Found at Lampsacos (Jah,rbuch, des Kaiserlich Deutsch,en Archeiologischen Instituts, Band xv, 1900, p. 203.)

ON this dish, which was found at Lampsacos, a Greek worker in silver has given an artistic representation of India as a woman surrounded by mammals and birds which were supposed to be typical of that region and has reflected in his art a current error about the far East, namely the confusion of East African regions with India. The inclusion of the East African Guinea-fowl certainly proves that the dish is not Graeco-Indian work, and probably chews that it was carved not by a Greek of Alexandria, whether merchant or not, but rather by an Asiatic Greek who had seen or heard something of the Indian trade brought along the land-routes. The figure is typically Asiatic and sits upon a typically Indian chair resting on ivory tusks as on legs.
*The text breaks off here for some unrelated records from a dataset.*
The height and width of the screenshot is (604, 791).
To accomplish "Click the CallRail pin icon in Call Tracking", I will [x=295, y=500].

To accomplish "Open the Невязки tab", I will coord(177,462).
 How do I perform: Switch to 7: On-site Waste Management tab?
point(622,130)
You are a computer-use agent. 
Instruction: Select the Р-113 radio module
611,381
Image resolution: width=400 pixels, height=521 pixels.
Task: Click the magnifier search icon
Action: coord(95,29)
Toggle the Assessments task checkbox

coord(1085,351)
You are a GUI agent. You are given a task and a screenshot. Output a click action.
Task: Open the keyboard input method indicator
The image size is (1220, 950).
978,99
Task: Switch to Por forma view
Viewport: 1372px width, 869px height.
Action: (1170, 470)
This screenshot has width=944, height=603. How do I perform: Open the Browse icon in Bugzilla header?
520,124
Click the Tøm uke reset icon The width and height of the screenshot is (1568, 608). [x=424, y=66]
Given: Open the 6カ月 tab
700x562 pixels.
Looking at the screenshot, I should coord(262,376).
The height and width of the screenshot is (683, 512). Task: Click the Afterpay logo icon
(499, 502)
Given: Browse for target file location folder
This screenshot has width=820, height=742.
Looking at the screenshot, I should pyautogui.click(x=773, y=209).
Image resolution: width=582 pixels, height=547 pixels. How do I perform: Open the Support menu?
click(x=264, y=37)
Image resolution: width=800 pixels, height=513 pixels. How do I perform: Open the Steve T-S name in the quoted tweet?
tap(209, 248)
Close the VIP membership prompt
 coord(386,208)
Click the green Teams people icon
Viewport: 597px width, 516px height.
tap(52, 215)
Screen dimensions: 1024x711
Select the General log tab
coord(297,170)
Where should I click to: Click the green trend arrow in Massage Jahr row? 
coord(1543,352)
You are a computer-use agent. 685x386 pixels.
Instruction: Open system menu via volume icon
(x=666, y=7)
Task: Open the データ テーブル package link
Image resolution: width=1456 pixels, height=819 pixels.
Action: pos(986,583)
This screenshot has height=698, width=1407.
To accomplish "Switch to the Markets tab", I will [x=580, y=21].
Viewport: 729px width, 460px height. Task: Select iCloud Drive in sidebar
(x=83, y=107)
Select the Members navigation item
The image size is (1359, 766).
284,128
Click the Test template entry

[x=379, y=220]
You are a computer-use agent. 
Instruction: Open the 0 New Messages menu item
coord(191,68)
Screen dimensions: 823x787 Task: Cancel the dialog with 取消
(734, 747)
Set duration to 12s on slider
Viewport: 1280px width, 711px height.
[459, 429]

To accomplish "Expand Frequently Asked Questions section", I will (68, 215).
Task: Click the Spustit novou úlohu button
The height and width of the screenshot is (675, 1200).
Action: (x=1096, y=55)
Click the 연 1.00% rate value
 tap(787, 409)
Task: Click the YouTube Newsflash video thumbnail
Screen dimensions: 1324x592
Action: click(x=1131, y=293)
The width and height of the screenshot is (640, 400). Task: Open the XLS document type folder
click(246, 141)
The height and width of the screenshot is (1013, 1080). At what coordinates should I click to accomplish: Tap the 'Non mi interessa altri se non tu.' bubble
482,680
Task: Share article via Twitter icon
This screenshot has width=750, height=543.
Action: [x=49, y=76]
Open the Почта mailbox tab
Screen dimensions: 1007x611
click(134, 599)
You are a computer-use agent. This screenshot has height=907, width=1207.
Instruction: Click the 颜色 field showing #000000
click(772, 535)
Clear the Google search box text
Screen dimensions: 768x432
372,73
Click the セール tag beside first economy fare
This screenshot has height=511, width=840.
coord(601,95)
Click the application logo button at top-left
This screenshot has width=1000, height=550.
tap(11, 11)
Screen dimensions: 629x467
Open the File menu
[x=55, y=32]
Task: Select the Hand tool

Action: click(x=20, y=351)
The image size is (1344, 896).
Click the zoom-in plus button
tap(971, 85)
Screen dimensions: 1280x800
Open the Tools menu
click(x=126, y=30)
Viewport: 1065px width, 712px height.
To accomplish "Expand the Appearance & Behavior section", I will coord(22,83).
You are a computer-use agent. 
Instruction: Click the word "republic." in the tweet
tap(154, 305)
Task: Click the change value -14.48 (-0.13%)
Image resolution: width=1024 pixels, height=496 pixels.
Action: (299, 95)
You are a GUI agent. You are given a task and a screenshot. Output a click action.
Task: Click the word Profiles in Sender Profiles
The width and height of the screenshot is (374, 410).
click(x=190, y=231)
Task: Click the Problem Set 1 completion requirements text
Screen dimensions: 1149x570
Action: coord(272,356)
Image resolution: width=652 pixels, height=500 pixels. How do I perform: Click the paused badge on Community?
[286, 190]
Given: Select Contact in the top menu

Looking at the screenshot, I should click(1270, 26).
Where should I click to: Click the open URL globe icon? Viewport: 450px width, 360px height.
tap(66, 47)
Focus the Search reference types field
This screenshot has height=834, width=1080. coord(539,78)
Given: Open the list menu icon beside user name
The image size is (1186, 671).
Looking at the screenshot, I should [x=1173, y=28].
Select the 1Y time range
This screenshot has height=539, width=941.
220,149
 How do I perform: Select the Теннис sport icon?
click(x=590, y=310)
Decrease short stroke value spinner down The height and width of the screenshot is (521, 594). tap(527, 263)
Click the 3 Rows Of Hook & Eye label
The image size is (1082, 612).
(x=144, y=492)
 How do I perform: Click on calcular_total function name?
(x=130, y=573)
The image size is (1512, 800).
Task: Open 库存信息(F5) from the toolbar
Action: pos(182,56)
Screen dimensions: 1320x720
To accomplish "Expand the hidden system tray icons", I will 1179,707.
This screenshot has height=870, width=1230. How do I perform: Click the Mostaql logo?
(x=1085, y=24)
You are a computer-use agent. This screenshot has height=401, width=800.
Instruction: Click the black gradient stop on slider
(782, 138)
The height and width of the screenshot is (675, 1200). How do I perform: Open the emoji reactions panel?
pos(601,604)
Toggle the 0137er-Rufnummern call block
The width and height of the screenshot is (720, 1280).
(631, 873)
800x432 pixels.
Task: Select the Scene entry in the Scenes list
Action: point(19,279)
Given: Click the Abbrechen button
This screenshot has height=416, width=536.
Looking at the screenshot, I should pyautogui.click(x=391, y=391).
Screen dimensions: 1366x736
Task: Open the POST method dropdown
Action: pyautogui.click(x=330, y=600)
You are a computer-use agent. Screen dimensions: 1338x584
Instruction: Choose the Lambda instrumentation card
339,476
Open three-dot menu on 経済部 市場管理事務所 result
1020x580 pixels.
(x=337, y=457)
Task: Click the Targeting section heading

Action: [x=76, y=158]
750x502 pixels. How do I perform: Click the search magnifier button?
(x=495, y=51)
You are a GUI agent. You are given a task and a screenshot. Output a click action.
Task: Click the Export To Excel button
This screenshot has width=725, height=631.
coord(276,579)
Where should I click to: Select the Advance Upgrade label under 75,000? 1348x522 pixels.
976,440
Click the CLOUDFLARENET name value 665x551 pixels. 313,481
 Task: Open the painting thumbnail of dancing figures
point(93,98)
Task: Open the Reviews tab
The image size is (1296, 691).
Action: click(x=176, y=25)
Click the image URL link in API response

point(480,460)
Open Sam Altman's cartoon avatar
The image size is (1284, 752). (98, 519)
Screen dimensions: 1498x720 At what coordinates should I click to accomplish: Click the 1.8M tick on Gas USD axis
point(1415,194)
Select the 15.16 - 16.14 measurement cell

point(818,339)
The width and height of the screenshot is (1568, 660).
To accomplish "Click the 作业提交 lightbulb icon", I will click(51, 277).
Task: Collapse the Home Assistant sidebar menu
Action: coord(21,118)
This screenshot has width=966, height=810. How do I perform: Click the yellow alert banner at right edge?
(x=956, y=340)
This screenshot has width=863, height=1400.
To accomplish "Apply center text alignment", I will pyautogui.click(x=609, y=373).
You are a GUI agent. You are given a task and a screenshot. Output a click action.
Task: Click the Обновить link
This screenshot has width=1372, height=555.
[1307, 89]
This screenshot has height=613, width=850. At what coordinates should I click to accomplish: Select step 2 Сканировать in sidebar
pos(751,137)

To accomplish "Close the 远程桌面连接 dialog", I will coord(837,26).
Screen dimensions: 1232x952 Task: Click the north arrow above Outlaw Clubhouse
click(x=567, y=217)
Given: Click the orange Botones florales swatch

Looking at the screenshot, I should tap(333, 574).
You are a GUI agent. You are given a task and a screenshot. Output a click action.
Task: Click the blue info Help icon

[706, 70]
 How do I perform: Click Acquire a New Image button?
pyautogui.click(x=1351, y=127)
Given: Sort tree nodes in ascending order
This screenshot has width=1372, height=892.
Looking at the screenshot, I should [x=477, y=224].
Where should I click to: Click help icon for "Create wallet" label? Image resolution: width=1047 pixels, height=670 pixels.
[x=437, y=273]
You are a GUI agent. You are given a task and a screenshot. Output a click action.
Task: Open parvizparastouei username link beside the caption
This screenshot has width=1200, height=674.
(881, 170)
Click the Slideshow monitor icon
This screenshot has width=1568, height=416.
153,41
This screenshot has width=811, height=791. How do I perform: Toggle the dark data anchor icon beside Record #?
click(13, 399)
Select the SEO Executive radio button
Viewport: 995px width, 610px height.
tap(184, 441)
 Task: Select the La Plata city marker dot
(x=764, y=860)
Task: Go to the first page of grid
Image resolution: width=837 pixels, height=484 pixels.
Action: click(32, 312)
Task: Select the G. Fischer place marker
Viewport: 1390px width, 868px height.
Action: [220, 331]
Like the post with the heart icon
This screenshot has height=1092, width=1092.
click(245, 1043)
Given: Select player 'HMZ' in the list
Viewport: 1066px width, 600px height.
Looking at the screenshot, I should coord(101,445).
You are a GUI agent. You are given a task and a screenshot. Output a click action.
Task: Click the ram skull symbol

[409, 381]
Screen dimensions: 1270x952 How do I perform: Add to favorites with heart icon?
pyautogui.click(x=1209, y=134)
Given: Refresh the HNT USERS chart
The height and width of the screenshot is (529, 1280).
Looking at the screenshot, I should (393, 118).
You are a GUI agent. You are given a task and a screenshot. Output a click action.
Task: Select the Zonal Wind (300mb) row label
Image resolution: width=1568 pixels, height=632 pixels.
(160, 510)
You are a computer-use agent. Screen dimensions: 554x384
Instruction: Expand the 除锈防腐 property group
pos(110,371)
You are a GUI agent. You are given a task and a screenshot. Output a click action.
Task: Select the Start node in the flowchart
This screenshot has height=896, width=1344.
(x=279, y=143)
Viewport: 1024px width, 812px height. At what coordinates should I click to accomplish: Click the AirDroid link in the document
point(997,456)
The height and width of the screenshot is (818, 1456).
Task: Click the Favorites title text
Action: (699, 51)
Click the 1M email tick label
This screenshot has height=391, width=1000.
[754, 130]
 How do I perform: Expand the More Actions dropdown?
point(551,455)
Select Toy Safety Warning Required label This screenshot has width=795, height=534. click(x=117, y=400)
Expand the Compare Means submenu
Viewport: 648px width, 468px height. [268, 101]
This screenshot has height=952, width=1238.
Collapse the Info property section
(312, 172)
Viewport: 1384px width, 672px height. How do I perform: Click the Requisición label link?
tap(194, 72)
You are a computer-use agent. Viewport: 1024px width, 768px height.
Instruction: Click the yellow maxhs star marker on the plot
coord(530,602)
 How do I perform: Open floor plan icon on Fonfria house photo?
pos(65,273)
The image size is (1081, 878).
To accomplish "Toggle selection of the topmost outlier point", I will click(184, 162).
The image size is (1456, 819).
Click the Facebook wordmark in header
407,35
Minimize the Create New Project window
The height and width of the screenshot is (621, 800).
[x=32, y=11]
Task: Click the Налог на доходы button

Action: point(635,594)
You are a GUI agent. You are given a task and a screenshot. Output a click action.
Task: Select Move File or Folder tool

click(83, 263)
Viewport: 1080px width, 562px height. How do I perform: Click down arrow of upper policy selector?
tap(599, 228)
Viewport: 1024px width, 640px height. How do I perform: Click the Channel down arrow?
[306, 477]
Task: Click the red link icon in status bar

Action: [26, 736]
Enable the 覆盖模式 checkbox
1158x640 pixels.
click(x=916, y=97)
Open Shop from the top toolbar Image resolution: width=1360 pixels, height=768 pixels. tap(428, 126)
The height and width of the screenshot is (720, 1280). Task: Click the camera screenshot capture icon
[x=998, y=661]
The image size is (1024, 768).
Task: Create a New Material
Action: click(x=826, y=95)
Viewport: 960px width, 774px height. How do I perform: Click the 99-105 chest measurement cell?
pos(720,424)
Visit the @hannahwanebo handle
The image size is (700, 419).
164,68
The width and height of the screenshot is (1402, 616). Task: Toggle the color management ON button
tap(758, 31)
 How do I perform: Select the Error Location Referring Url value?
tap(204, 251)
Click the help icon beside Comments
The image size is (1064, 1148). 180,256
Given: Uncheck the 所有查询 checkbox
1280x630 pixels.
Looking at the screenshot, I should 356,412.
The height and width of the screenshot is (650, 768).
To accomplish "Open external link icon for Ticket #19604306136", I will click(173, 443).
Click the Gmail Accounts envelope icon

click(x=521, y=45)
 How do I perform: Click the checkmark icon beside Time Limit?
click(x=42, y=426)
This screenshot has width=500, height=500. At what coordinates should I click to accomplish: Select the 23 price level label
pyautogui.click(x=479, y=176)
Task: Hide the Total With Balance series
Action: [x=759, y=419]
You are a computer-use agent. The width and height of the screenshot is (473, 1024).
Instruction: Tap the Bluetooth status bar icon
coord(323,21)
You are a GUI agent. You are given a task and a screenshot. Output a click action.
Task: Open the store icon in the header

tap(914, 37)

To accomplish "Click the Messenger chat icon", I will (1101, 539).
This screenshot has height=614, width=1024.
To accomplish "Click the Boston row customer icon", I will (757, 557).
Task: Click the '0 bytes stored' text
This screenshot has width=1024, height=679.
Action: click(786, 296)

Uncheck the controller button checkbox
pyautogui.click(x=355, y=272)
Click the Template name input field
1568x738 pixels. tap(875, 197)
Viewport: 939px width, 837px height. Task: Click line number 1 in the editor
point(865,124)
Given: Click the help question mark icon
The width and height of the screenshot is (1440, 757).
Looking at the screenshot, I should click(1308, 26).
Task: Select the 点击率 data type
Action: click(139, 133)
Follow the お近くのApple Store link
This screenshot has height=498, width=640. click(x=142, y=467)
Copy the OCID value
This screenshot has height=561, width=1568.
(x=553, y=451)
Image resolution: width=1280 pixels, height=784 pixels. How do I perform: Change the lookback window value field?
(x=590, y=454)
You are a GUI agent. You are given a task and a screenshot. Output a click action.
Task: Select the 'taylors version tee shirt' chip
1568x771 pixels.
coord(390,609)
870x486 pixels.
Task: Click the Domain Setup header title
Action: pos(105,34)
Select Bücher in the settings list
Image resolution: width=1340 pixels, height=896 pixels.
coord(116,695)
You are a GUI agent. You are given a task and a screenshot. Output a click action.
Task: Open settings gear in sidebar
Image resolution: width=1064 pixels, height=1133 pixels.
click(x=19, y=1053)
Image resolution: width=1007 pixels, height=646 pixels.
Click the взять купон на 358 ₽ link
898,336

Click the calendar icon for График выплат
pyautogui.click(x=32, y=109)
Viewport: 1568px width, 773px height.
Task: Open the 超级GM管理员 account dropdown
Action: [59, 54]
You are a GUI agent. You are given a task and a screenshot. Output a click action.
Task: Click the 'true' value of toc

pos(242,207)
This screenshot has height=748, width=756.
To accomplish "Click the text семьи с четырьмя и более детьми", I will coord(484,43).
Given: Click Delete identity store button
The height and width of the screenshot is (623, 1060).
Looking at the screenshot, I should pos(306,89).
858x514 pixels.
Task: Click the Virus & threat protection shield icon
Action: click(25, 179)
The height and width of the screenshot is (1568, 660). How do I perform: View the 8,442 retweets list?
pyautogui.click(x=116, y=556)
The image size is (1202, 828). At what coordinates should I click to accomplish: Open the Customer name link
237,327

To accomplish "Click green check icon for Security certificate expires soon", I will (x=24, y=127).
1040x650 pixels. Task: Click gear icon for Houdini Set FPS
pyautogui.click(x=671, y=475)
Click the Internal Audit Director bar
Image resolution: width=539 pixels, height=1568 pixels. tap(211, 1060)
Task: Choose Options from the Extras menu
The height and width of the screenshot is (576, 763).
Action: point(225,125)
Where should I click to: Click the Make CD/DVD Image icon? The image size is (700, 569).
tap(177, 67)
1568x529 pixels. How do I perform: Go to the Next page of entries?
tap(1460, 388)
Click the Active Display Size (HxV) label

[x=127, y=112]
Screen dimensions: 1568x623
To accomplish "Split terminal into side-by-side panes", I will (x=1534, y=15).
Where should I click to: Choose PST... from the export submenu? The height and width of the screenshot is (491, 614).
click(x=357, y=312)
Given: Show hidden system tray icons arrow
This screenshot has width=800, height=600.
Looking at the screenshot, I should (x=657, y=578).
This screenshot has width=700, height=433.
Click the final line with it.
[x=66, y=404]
The addition of mammals and birds reflects, I think, the only part of Rome’s Indian commerce which, during the Roman Empire, remained a land-trade, namely the traffic in living Indian animals and birds—traffic which might impress itself upon a Greek of Asia Minor who was probably not a merchant but was, at any rate, an artist. The mammals represented on the dish are as follows:—on each side of the chair stands a hanuman monkey, each distinguished by the long hind limbs and tail in spite of slight misrepresentation of the face; there is a collar around the neck of each; underneath the chair, two keepers hold in check with ropes two unmarked carnivorous animals, the one on the right distinguishable as a leopard, the one on the left as a tiger. Two birds are shown; on the left of the figure of India stands an Alexandrine parakeet, carelessly done, but the large bill fixes the species, while on the right stands an African Guinea-fowl, which is not only mistakenly added among Indian things, but is furnished with a head unlike that of a Guinea-fowl. The dish would be work of the first or second century of the Roman Empire.